In a recent report by AM Best, the composite of US and Bermuda reinsurers has showcased impressive growth in underwriting performance, despite facing challenges from investment losses.
The report highlights the key trends and projections for the composite’s financial landscape. During 2022, the composite experienced a significant boost in net premiums written (NPW), with a growth rate of 16%.
This follows a robust 20% increase in NPW during the previous year. The growth was primarily attributed to continuous rate improvements in various business lines, notably in property exposures.
Experts at AM Best project that this positive momentum will persist in 2023, as demand remains strong and rates continue to rise, especially in catastrophe-exposed business lines.
The composite’s underwriting results demonstrated improvement in 2022, with a combined ratio of 92.9%, which was 3.1 points better than the previous year.
Despite a decrease in the benefit from prior-year reserve releases, the reported underwriting margins improved, driven by various factors including the growth in NPW and rate improvements. It’s worth noting that General Reinsurance Corp accounted for a significant portion of favourable development in prior years.
On the investment front, the composite faced challenges in 2022 due to notable realised and unrealised investment losses. This led to an aggregate net loss for the year, in contrast to the positive net income observed in 2021.
The return on equity (ROE) dropped to -2.4% in 2022 from 10.8% in the previous year. However, a stronger performance in the capital markets during the first half of 2023 is expected to bolster investment results.
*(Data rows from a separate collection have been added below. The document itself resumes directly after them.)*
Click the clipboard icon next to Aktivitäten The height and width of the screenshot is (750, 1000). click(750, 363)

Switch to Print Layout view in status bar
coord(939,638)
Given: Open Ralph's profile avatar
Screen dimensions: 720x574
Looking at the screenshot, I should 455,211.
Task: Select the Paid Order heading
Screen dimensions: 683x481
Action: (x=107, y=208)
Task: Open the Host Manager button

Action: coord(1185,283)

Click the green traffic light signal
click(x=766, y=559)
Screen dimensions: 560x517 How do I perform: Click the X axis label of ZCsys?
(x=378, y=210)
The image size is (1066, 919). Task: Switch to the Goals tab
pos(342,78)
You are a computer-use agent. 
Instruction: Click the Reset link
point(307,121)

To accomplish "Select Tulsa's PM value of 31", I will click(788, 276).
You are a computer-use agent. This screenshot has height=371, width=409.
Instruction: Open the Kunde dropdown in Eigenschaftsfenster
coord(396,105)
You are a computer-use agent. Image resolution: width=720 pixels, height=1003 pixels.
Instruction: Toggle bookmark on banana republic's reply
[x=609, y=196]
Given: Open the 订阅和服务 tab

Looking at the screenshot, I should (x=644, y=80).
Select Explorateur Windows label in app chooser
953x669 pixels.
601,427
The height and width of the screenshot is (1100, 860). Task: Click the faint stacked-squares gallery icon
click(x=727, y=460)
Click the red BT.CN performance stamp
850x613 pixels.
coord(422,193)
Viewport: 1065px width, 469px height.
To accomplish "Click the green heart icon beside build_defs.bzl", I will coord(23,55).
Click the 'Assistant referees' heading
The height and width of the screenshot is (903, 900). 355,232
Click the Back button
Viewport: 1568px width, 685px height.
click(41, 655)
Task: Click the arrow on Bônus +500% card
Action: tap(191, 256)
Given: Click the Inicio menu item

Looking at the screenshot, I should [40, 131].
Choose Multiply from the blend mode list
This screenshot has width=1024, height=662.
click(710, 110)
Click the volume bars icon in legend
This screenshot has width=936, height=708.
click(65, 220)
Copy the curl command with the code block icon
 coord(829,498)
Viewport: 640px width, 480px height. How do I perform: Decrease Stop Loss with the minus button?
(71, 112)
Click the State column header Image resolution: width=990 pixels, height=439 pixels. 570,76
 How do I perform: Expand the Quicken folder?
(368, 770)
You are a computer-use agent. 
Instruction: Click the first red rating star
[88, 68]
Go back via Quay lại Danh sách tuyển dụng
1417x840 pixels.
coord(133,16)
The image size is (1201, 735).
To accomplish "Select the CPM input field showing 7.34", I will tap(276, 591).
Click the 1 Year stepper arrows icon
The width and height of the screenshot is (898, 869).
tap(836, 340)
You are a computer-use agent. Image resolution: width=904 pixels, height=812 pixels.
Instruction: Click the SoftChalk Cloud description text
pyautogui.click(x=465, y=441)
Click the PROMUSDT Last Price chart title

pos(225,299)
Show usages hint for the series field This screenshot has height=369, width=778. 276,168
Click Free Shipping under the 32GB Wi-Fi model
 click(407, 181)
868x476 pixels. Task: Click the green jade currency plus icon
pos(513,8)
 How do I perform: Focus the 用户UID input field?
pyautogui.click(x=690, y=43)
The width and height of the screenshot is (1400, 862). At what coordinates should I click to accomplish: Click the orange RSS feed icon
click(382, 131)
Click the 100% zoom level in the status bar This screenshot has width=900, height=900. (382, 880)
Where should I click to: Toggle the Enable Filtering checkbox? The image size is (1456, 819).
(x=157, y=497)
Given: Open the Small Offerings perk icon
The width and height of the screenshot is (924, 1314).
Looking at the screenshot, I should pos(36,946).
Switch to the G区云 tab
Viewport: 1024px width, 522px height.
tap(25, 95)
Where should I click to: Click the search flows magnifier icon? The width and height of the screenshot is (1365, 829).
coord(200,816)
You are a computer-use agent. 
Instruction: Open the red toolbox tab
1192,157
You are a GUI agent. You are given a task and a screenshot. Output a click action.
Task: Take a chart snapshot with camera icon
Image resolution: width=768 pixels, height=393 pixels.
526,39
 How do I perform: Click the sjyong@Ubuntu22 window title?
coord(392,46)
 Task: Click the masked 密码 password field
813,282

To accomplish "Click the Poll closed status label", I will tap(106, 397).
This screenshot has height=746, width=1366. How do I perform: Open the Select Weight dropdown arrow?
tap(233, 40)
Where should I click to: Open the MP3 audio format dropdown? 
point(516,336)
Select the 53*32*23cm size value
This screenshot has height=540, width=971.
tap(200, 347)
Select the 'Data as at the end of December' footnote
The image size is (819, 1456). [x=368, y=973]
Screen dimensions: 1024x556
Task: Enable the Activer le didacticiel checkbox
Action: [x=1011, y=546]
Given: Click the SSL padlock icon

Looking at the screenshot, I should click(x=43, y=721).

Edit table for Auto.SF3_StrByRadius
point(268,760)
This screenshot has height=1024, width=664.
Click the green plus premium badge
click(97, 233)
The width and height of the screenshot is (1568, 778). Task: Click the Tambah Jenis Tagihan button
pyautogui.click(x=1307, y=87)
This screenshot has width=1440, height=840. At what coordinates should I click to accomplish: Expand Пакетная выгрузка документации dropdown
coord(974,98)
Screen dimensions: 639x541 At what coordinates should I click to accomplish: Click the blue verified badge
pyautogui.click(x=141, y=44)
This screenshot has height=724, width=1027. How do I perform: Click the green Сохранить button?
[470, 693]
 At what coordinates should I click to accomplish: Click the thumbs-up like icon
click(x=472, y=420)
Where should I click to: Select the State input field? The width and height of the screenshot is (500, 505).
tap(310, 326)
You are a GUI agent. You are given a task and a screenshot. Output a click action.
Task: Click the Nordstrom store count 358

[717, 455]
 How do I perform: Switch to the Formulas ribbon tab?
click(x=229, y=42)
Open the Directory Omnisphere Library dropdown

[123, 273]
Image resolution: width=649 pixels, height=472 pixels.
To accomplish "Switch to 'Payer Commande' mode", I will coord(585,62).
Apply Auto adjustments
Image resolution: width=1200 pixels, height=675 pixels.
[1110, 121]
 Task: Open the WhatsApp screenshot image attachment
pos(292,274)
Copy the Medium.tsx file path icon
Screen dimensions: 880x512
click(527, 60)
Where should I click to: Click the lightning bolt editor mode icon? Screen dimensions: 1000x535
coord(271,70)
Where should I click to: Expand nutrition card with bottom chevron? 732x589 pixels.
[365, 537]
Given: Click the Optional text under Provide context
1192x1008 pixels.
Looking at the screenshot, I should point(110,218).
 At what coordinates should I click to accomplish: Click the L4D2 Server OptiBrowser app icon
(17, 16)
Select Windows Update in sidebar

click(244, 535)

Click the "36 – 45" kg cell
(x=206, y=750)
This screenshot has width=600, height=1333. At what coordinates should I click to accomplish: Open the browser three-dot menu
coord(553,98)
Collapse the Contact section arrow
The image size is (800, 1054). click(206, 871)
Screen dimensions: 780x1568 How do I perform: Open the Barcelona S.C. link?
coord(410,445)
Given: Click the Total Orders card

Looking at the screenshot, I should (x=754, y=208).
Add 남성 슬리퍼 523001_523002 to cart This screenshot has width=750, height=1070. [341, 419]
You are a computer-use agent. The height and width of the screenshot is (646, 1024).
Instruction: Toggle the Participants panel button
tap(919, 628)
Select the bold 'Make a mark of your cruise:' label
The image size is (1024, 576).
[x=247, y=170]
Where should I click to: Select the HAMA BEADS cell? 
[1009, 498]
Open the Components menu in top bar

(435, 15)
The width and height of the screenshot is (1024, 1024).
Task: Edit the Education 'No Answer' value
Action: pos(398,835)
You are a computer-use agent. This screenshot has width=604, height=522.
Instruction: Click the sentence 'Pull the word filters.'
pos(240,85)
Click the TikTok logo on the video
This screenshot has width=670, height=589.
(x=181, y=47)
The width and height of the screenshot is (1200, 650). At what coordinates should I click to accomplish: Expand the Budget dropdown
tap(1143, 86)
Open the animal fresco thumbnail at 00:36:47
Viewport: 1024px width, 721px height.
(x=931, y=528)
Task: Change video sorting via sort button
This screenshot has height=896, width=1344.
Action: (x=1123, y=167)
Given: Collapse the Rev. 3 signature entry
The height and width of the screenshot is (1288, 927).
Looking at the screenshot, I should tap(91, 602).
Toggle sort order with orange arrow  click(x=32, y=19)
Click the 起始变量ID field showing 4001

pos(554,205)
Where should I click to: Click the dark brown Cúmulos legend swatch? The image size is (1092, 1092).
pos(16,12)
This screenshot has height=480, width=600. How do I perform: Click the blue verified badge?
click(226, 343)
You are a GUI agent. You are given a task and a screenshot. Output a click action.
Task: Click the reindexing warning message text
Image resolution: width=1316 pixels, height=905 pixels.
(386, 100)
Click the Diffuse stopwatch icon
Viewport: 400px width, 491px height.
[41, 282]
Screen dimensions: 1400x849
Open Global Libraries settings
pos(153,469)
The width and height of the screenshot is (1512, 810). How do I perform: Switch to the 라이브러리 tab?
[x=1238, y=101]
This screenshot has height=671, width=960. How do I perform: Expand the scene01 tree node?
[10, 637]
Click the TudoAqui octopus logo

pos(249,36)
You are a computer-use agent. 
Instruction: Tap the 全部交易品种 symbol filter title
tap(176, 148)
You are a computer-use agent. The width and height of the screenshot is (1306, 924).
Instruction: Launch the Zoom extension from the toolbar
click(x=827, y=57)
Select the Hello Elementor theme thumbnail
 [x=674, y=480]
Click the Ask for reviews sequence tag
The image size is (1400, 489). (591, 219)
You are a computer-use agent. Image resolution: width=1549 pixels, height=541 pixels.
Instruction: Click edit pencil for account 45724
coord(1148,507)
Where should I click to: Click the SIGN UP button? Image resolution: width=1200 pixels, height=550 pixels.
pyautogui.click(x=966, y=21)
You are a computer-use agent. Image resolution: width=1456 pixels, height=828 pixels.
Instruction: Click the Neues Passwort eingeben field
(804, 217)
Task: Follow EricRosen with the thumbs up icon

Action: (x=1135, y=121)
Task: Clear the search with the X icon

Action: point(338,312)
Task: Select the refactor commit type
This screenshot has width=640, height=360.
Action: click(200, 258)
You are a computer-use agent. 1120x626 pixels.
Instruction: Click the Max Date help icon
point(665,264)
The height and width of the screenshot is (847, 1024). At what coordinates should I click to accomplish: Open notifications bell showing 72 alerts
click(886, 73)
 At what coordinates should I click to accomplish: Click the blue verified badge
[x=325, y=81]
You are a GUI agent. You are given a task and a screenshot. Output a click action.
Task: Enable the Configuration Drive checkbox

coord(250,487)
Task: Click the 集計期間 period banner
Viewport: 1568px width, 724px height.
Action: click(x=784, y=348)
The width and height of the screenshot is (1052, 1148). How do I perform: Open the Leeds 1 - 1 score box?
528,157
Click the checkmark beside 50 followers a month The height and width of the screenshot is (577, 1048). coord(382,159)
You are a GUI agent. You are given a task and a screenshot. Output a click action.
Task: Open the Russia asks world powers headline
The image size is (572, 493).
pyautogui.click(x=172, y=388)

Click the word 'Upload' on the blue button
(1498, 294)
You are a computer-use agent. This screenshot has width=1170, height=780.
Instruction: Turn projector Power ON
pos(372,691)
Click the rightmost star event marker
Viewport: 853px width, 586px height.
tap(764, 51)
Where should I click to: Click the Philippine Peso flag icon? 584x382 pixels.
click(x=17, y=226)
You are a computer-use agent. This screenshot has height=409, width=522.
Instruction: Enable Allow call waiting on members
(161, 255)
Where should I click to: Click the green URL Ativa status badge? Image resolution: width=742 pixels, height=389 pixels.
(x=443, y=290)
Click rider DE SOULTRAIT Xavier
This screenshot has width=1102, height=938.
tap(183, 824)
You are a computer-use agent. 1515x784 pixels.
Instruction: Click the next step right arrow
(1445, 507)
The recovery in investment income is anticipated to be supported by higher reinvestment rates in fixed-income asset classes.
Despite the investment setbacks, the composite’s strong underwriting performance is anticipated to offset the challenges and maintain solid risk-adjusted capitalisation.
The composite’s net premiums written to equity ratio remains manageable at 0.9x, and AM Best expects a moderation in underwriting leverage in 2023. This projection is supported by the anticipation of continued NPW growth driven by pricing gains, along with a rebound in US GAAP equity growth fueled by operating earnings.